Youth protection and prevention of initiation
The vast majority of users of tobacco and nicotine products started in childhood and adolescence. The brain develops until the age of 25. Psychotropic substances have a particularly strong effect during this phase and consolidate long-term dependence, which is why the tobacco industry primarily targets children and adolescents with its advertising and marketing. With half of smokers dying prematurely from smoking, the industry needs to constantly renew its base of nicotine-addicted consumers to maintain its business model and profits.
It is important to change young people's behaviour and convince them not to use tobacco and nicotine products. Knowledge transfer alone is not enough to achieve this. Only a complete ban on all forms of advertising and marketing – especially digital marketing – and sponsorship will effectively protect children and young people from starting to smoke.
Further protective measures that have a positive impact on young people and reduce consumption must be urgently introduced and strengthened. These include all measures that discourage young people from continuing to smoke; measures that prevent smoking and vaping initiation, such as banning tobacco and nicotine product sales to minors; better education on health harms; and raising prices, including through higher taxes and levies.
Encouragement to quit smoking
Quitting smoking is not easy: nicotine is a drug and nicotine use is an addiction. Despite great efforts, smoking has not decreased in this country. On the contrary, the prevalence of smokers is not decreasing, rather their number is increasing.
Many smokers have tried to quit with varying degrees of success. We need to encourage and help them on this path.

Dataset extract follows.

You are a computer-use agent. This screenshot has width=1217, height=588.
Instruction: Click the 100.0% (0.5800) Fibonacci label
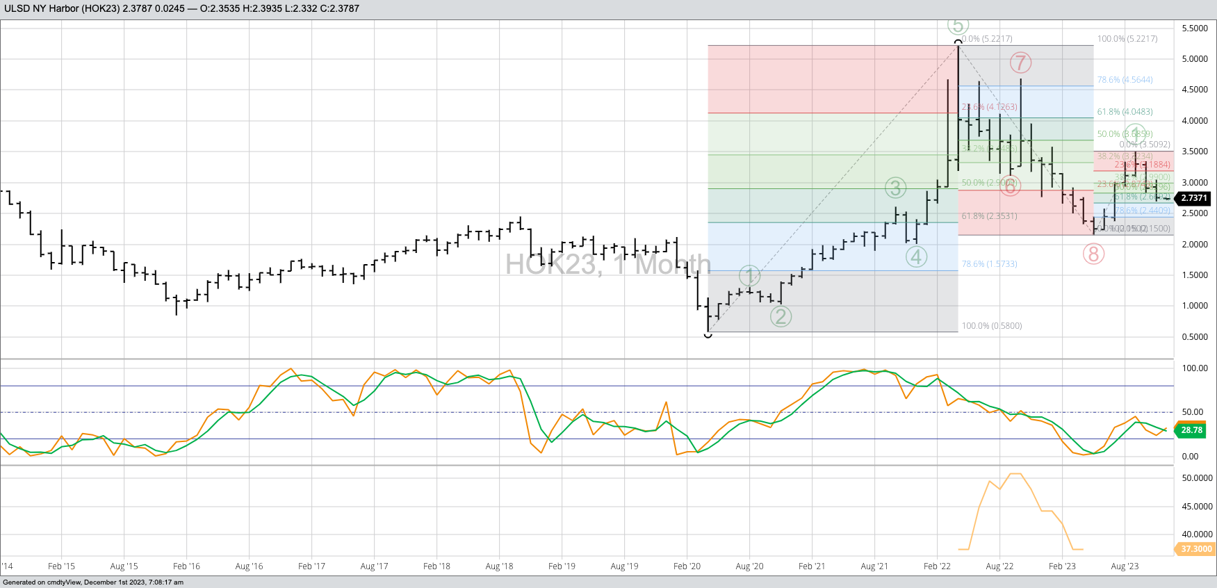point(991,326)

Effective and scientifically proven smoking cessation measures must be strengthened and financially supported by social health insurers.

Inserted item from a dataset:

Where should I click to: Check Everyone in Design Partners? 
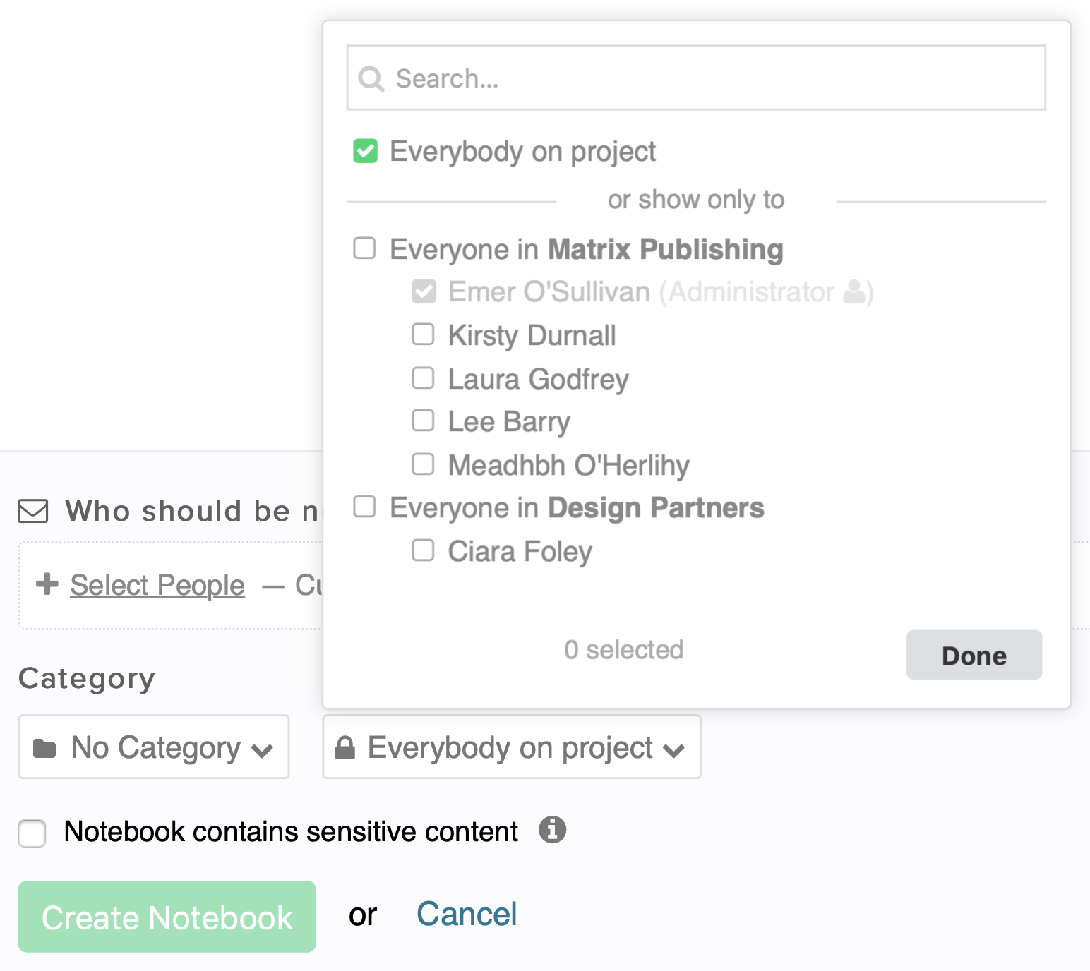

Besides additional incentives to quit smoking, structural measures must be drastically strengthened. For example, taxes on all tobacco and nicotine products must be significantly increased and neutral (brand-free) packaging must be introduced.
Protecting the population from passive smoking
The law on protection from passive smoking came into force in 2010. It is one of the few structural measures that Switzerland has adopted in the last 20 years. Nevertheless, the protection came late compared to other countries. Today, this law, which was weak from the start, is already outdated and wholly insufficient.
The protection against passive smoking is threefold:
First, smoking must be banned in all indoor spaces accessible to the public.
Second, smoking must be denormalised, including in many public places where it is still permitted today: on sports fields, in front of the doors of hospitals and homes, at bus stops and railway stations, as well as on restaurant terraces and private balconies, where today no consideration is given to non-smokers. The freedom to smoke is still normal in many places today. Protecting the public from smoking must become normal.
Third, special protection applies to children and young people. There must be an absolute ban on smoking around them, be it in playgrounds, on the street, in cars or at home.
The COVID-19 pandemic highlights additional risks of passive smoking. A cloud of smoke or e-cigarettes contains aerosols that escape from the lungs of the smoker and reach another person. It must be assumed that such aerosols from a Covid-19 infected person contain viruses and infect others.